----- RECORDS SHOWN

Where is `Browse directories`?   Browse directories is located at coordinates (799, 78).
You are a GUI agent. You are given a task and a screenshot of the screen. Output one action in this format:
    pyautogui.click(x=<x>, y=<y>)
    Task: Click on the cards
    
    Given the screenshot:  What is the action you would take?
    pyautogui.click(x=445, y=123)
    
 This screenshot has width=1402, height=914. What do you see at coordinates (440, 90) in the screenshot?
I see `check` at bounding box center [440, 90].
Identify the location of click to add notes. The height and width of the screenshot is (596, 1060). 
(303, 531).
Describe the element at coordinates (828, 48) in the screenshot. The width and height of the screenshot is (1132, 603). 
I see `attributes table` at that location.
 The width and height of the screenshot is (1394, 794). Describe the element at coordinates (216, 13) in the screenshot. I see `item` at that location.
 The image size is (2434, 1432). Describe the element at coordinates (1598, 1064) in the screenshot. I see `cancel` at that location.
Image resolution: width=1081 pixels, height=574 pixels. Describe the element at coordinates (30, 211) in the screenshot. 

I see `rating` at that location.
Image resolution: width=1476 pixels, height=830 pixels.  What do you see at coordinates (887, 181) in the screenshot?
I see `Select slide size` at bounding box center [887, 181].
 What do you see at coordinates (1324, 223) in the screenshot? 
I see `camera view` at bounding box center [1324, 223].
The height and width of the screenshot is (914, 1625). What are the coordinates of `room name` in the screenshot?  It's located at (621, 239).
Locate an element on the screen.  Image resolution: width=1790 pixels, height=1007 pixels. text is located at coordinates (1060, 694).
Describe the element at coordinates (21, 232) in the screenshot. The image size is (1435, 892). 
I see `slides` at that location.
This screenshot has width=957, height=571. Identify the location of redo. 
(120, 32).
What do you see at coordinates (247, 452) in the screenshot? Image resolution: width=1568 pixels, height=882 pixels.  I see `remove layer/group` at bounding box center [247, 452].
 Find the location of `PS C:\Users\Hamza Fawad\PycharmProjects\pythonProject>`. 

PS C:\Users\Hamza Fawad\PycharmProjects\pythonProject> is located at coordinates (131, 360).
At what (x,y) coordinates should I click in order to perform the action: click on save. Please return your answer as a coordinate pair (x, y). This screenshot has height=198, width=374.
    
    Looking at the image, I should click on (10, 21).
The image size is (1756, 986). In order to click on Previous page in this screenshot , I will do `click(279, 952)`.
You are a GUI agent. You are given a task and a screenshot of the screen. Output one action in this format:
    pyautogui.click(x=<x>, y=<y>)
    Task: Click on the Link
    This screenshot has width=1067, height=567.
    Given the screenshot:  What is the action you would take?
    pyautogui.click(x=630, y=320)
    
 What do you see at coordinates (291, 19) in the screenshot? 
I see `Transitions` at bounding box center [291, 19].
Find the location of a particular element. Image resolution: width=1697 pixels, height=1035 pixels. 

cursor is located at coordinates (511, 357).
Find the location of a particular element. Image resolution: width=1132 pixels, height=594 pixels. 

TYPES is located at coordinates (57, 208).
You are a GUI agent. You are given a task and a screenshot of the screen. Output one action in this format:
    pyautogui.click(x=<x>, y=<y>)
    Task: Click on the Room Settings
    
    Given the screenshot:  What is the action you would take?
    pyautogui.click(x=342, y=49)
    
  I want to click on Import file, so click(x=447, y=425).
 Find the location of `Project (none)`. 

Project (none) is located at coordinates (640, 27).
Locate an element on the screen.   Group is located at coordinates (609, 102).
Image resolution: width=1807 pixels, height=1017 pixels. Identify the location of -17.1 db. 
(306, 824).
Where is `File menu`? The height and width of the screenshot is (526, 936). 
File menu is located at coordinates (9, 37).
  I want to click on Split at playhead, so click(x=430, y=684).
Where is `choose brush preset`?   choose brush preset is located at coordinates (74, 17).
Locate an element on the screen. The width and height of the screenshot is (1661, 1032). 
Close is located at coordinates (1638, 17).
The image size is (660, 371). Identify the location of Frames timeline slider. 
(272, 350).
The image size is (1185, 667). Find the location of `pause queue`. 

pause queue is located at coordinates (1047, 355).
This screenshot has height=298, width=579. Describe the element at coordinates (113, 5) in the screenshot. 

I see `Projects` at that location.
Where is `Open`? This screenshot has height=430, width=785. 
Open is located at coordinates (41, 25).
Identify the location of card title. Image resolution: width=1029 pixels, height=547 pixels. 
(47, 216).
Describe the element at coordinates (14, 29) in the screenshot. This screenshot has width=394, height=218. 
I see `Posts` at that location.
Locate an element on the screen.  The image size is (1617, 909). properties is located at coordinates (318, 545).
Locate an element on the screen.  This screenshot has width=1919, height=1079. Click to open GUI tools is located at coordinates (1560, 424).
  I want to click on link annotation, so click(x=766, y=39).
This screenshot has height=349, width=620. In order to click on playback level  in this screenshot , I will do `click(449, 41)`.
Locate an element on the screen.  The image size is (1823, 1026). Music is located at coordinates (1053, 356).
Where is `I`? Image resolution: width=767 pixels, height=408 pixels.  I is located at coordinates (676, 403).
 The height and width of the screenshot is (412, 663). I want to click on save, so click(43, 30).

----------

EXERCISE GOAL - Edit the entries, changing every "Locate an element" to "Find an element" and keeping everything else the same.

ANSWER TO THE TASK -
Where is `Browse directories`?   Browse directories is located at coordinates (799, 78).
You are a GUI agent. You are given a task and a screenshot of the screen. Output one action in this format:
    pyautogui.click(x=<x>, y=<y>)
    Task: Click on the cards
    
    Given the screenshot:  What is the action you would take?
    pyautogui.click(x=445, y=123)
    
 This screenshot has width=1402, height=914. What do you see at coordinates (440, 90) in the screenshot?
I see `check` at bounding box center [440, 90].
Identify the location of click to add notes. The height and width of the screenshot is (596, 1060). 
(303, 531).
Describe the element at coordinates (828, 48) in the screenshot. The width and height of the screenshot is (1132, 603). 
I see `attributes table` at that location.
 The width and height of the screenshot is (1394, 794). Describe the element at coordinates (216, 13) in the screenshot. I see `item` at that location.
 The image size is (2434, 1432). Describe the element at coordinates (1598, 1064) in the screenshot. I see `cancel` at that location.
Image resolution: width=1081 pixels, height=574 pixels. Describe the element at coordinates (30, 211) in the screenshot. 

I see `rating` at that location.
Image resolution: width=1476 pixels, height=830 pixels.  What do you see at coordinates (887, 181) in the screenshot?
I see `Select slide size` at bounding box center [887, 181].
 What do you see at coordinates (1324, 223) in the screenshot? 
I see `camera view` at bounding box center [1324, 223].
The height and width of the screenshot is (914, 1625). What are the coordinates of `room name` in the screenshot?  It's located at (621, 239).
Find an element on the screen.  Image resolution: width=1790 pixels, height=1007 pixels. text is located at coordinates (1060, 694).
Describe the element at coordinates (21, 232) in the screenshot. The image size is (1435, 892). 
I see `slides` at that location.
This screenshot has width=957, height=571. Identify the location of redo. 
(120, 32).
What do you see at coordinates (247, 452) in the screenshot? Image resolution: width=1568 pixels, height=882 pixels.  I see `remove layer/group` at bounding box center [247, 452].
 Find the location of `PS C:\Users\Hamza Fawad\PycharmProjects\pythonProject>`. 

PS C:\Users\Hamza Fawad\PycharmProjects\pythonProject> is located at coordinates (131, 360).
At what (x,y) coordinates should I click in order to perform the action: click on save. Please return your answer as a coordinate pair (x, y). This screenshot has height=198, width=374.
    
    Looking at the image, I should click on (10, 21).
The image size is (1756, 986). In order to click on Previous page in this screenshot , I will do `click(279, 952)`.
You are a GUI agent. You are given a task and a screenshot of the screen. Output one action in this format:
    pyautogui.click(x=<x>, y=<y>)
    Task: Click on the Link
    This screenshot has width=1067, height=567.
    Given the screenshot:  What is the action you would take?
    pyautogui.click(x=630, y=320)
    
 What do you see at coordinates (291, 19) in the screenshot? 
I see `Transitions` at bounding box center [291, 19].
Find the location of a particular element. Image resolution: width=1697 pixels, height=1035 pixels. 

cursor is located at coordinates (511, 357).
Find the location of a particular element. Image resolution: width=1132 pixels, height=594 pixels. 

TYPES is located at coordinates (57, 208).
You are a GUI agent. You are given a task and a screenshot of the screen. Output one action in this format:
    pyautogui.click(x=<x>, y=<y>)
    Task: Click on the Room Settings
    
    Given the screenshot:  What is the action you would take?
    pyautogui.click(x=342, y=49)
    
  I want to click on Import file, so click(x=447, y=425).
 Find the location of `Project (none)`. 

Project (none) is located at coordinates (640, 27).
Find an element on the screen.   Group is located at coordinates (609, 102).
Image resolution: width=1807 pixels, height=1017 pixels. Identify the location of -17.1 db. 
(306, 824).
Where is `File menu`? The height and width of the screenshot is (526, 936). 
File menu is located at coordinates (9, 37).
  I want to click on Split at playhead, so click(x=430, y=684).
Where is `choose brush preset`?   choose brush preset is located at coordinates (74, 17).
Find an element on the screen. The width and height of the screenshot is (1661, 1032). 
Close is located at coordinates (1638, 17).
The image size is (660, 371). Identify the location of Frames timeline slider. 
(272, 350).
The image size is (1185, 667). Find the location of `pause queue`. 

pause queue is located at coordinates (1047, 355).
This screenshot has height=298, width=579. Describe the element at coordinates (113, 5) in the screenshot. 

I see `Projects` at that location.
Where is `Open`? This screenshot has height=430, width=785. 
Open is located at coordinates (41, 25).
Identify the location of card title. Image resolution: width=1029 pixels, height=547 pixels. 
(47, 216).
Describe the element at coordinates (14, 29) in the screenshot. This screenshot has width=394, height=218. 
I see `Posts` at that location.
Find an element on the screen.  The image size is (1617, 909). properties is located at coordinates (318, 545).
Find an element on the screen.  This screenshot has width=1919, height=1079. Click to open GUI tools is located at coordinates (1560, 424).
  I want to click on link annotation, so click(x=766, y=39).
This screenshot has height=349, width=620. In order to click on playback level  in this screenshot , I will do `click(449, 41)`.
Find an element on the screen.  The image size is (1823, 1026). Music is located at coordinates (1053, 356).
Where is `I`? Image resolution: width=767 pixels, height=408 pixels.  I is located at coordinates (676, 403).
 The height and width of the screenshot is (412, 663). I want to click on save, so click(43, 30).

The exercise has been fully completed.